Blue Sky Boutique is open Wednesdays, 9-6, Thursdays through Saturdays, 11-8 and Sundays, 12:30 to 4:30. For more information, check out their site, www.blueskyboutique.com. Also check out the Stangl Factory at www.stanglfactory.com.
Want more information about fair trade?
- World Fair Trade Organization (WFTO), www.wfto.com.
- Ten Thousand Villages, www.tenthousandvillages.com.
- Fair Trade Federation (FTF), www.fairtradefederation.org.
- Fairtrade International (FLO), www.fairtrade.net.
To locate retailers in your area that carry fair trade products: http://www.fairtradefederation.org/find-a-storecafe/.

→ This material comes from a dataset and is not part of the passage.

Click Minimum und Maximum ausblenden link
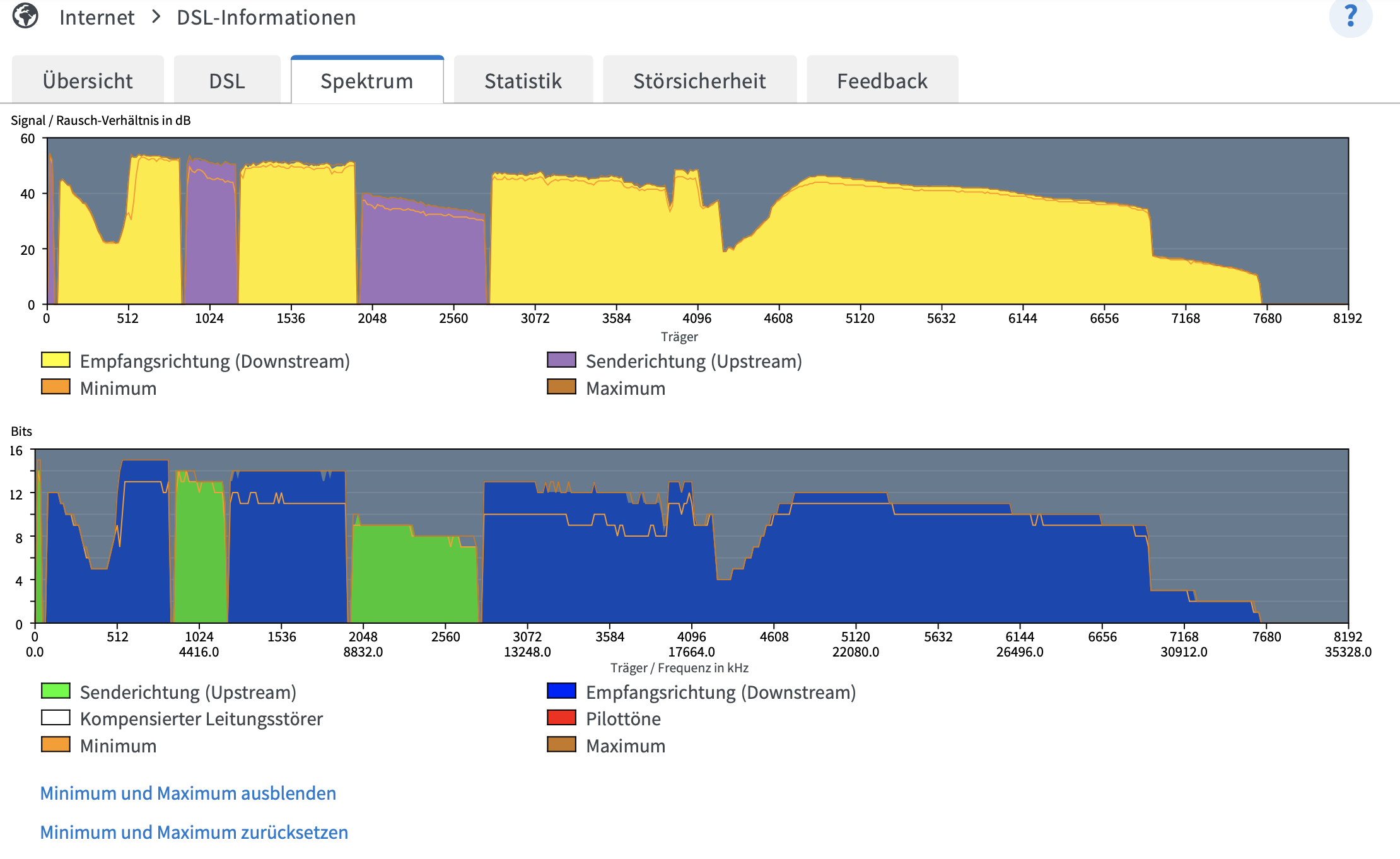The height and width of the screenshot is (859, 1400). pyautogui.click(x=188, y=793)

Have you bought anything labeled fair trade? If so, how did you like the product? What do you think about fair trade?
1 Distressed at the poverty she saw while visiting Puerto Rico, Byler began importing local handcrafts and eventually founded Ten Thousand Villages, generally considered the first fair trade organization.
Thank you for opening up my eyes. I sometimes forget to support the local merchant or farmer but it is so important and really gives me a sense of supporting members of my local community.
Thanks for your comment! Buying locally, green, fair trade, etc. definitely takes some thought. We’re a bit spoiled here in the Delval, where it’s easy to find a lot of local food and artisan-made goods.
Greetings from Yorkshire! thanks for reading and liking the feminist coffee post, it was a reblog to begin with, I’ll pass the info along.